STATED EXERCISE => Print each of the following records word for word, with no changes.

▼▼▼

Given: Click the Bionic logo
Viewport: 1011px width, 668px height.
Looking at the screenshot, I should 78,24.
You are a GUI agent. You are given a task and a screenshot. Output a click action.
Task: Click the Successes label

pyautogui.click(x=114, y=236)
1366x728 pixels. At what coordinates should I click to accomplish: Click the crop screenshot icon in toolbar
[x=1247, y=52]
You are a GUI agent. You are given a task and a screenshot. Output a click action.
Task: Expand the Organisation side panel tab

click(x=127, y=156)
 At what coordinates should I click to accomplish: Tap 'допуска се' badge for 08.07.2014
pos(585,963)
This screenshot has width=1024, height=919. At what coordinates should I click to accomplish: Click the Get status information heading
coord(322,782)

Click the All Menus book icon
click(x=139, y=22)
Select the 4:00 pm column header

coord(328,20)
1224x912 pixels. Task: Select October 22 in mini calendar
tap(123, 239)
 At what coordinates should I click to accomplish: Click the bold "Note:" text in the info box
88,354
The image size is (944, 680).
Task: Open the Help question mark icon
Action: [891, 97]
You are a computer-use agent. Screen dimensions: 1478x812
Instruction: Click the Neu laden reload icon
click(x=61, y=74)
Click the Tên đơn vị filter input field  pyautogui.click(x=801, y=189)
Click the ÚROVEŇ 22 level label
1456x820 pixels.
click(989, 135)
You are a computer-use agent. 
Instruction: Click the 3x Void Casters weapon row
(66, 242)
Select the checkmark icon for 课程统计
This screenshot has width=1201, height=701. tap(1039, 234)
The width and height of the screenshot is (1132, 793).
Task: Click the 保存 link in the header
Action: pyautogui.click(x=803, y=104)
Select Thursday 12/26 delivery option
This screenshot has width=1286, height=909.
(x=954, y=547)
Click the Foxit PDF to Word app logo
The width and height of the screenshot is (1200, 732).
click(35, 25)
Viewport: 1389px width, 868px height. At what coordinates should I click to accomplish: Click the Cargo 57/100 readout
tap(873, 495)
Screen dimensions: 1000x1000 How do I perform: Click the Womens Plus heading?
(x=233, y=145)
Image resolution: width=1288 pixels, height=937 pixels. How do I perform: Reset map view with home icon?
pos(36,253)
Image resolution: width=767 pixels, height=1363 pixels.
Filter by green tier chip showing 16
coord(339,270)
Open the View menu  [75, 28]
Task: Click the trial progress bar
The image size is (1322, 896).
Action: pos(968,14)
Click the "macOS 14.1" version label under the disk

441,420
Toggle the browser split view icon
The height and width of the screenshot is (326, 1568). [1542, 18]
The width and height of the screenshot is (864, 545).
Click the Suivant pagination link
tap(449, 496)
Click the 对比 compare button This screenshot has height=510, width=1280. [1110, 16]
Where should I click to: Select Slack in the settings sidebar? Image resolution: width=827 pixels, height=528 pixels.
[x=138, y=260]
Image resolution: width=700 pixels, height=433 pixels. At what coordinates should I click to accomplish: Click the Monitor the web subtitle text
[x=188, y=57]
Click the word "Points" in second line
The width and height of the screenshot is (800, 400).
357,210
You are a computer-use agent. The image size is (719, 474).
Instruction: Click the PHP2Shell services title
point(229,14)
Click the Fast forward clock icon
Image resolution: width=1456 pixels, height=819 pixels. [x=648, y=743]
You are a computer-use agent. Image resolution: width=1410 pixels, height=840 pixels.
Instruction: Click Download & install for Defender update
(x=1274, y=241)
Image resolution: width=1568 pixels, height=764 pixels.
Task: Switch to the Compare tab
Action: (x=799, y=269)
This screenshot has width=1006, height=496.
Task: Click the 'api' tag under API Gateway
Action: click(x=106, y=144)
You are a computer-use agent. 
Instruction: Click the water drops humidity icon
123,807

▲▲▲

FINISHED TASK =>
Given: Click the Bionic logo
Viewport: 1011px width, 668px height.
Looking at the screenshot, I should 78,24.
You are a GUI agent. You are given a task and a screenshot. Output a click action.
Task: Click the Successes label

pyautogui.click(x=114, y=236)
1366x728 pixels. At what coordinates should I click to accomplish: Click the crop screenshot icon in toolbar
[x=1247, y=52]
You are a GUI agent. You are given a task and a screenshot. Output a click action.
Task: Expand the Organisation side panel tab

click(x=127, y=156)
 At what coordinates should I click to accomplish: Tap 'допуска се' badge for 08.07.2014
pos(585,963)
This screenshot has width=1024, height=919. At what coordinates should I click to accomplish: Click the Get status information heading
coord(322,782)

Click the All Menus book icon
click(x=139, y=22)
Select the 4:00 pm column header

coord(328,20)
1224x912 pixels. Task: Select October 22 in mini calendar
tap(123, 239)
 At what coordinates should I click to accomplish: Click the bold "Note:" text in the info box
88,354
The image size is (944, 680).
Task: Open the Help question mark icon
Action: [891, 97]
You are a computer-use agent. Screen dimensions: 1478x812
Instruction: Click the Neu laden reload icon
click(x=61, y=74)
Click the Tên đơn vị filter input field  pyautogui.click(x=801, y=189)
Click the ÚROVEŇ 22 level label
1456x820 pixels.
click(989, 135)
You are a computer-use agent. 
Instruction: Click the 3x Void Casters weapon row
(66, 242)
Select the checkmark icon for 课程统计
This screenshot has width=1201, height=701. tap(1039, 234)
The width and height of the screenshot is (1132, 793).
Task: Click the 保存 link in the header
Action: pyautogui.click(x=803, y=104)
Select Thursday 12/26 delivery option
This screenshot has width=1286, height=909.
(x=954, y=547)
Click the Foxit PDF to Word app logo
The width and height of the screenshot is (1200, 732).
click(35, 25)
Viewport: 1389px width, 868px height. At what coordinates should I click to accomplish: Click the Cargo 57/100 readout
tap(873, 495)
Screen dimensions: 1000x1000 How do I perform: Click the Womens Plus heading?
(x=233, y=145)
Image resolution: width=1288 pixels, height=937 pixels. How do I perform: Reset map view with home icon?
pos(36,253)
Image resolution: width=767 pixels, height=1363 pixels.
Filter by green tier chip showing 16
coord(339,270)
Open the View menu  [75, 28]
Task: Click the trial progress bar
The image size is (1322, 896).
Action: pos(968,14)
Click the "macOS 14.1" version label under the disk

441,420
Toggle the browser split view icon
The height and width of the screenshot is (326, 1568). [1542, 18]
The width and height of the screenshot is (864, 545).
Click the Suivant pagination link
tap(449, 496)
Click the 对比 compare button This screenshot has height=510, width=1280. [1110, 16]
Where should I click to: Select Slack in the settings sidebar? Image resolution: width=827 pixels, height=528 pixels.
[x=138, y=260]
Image resolution: width=700 pixels, height=433 pixels. At what coordinates should I click to accomplish: Click the Monitor the web subtitle text
[x=188, y=57]
Click the word "Points" in second line
The width and height of the screenshot is (800, 400).
357,210
You are a computer-use agent. The image size is (719, 474).
Instruction: Click the PHP2Shell services title
point(229,14)
Click the Fast forward clock icon
Image resolution: width=1456 pixels, height=819 pixels. [x=648, y=743]
You are a computer-use agent. Image resolution: width=1410 pixels, height=840 pixels.
Instruction: Click Download & install for Defender update
(x=1274, y=241)
Image resolution: width=1568 pixels, height=764 pixels.
Task: Switch to the Compare tab
Action: (x=799, y=269)
This screenshot has width=1006, height=496.
Task: Click the 'api' tag under API Gateway
Action: click(x=106, y=144)
You are a computer-use agent. 
Instruction: Click the water drops humidity icon
123,807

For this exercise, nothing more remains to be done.